▶ PROBLEM
In the entries that follow, find the line containing "Open the Pren", then output exactly every line from the first through that one.

Stored records
──────
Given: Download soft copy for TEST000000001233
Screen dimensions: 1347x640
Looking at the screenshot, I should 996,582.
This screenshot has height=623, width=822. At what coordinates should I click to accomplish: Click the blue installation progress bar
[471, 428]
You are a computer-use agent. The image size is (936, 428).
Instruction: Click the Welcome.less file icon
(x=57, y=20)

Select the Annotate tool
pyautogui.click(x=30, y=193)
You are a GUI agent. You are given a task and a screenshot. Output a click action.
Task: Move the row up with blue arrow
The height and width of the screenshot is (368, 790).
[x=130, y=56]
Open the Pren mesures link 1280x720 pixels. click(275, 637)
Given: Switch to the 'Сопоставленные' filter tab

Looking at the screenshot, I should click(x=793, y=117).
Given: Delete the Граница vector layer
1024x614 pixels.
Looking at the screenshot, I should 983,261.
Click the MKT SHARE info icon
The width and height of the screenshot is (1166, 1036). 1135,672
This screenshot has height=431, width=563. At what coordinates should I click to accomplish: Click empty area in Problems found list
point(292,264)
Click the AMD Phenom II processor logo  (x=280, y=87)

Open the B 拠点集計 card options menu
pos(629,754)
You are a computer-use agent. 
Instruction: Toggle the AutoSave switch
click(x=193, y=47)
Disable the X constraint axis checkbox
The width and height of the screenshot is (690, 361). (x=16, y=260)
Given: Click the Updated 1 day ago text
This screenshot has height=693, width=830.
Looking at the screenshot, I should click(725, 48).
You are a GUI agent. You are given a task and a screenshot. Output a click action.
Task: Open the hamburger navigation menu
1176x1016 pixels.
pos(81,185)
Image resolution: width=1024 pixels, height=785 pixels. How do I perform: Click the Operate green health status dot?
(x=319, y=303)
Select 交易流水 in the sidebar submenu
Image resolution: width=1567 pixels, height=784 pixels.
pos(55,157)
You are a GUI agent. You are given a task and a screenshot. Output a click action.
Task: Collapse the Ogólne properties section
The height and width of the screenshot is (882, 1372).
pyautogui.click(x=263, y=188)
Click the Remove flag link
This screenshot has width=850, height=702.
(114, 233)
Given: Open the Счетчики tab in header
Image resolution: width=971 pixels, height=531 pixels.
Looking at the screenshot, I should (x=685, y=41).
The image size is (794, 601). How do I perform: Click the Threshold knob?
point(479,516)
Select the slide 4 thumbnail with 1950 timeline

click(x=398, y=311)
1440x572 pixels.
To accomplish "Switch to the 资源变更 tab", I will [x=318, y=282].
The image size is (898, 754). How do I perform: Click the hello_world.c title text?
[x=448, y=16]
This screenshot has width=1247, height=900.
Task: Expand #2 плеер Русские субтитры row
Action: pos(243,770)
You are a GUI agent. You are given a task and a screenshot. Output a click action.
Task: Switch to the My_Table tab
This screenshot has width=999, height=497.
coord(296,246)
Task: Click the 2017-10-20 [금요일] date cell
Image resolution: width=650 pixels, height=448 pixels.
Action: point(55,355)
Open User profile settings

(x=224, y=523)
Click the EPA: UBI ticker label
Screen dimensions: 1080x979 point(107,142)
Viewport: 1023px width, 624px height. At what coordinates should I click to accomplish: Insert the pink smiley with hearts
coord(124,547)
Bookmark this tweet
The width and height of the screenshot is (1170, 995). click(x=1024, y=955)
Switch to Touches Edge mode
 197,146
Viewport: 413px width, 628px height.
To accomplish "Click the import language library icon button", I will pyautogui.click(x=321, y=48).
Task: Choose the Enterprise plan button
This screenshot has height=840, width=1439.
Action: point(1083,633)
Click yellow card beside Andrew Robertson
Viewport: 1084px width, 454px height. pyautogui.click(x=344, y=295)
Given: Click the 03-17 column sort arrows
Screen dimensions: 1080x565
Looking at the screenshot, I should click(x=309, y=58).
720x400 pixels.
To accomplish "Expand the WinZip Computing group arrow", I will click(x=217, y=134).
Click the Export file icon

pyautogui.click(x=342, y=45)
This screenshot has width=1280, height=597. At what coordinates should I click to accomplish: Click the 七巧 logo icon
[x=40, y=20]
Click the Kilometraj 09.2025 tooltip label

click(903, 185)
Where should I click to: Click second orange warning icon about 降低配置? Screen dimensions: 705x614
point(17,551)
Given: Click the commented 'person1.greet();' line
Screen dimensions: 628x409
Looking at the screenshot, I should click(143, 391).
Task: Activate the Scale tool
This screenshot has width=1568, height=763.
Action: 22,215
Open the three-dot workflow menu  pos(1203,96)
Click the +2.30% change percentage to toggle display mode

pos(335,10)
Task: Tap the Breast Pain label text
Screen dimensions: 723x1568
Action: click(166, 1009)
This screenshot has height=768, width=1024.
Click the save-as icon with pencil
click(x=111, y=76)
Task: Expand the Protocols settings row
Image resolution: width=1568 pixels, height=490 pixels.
──────
▶ YOUR RESPONSE
Given: Download soft copy for TEST000000001233
Screen dimensions: 1347x640
Looking at the screenshot, I should 996,582.
This screenshot has height=623, width=822. At what coordinates should I click to accomplish: Click the blue installation progress bar
[471, 428]
You are a computer-use agent. The image size is (936, 428).
Instruction: Click the Welcome.less file icon
(x=57, y=20)

Select the Annotate tool
pyautogui.click(x=30, y=193)
You are a GUI agent. You are given a task and a screenshot. Output a click action.
Task: Move the row up with blue arrow
The height and width of the screenshot is (368, 790).
[x=130, y=56]
Open the Pren mesures link 1280x720 pixels. click(275, 637)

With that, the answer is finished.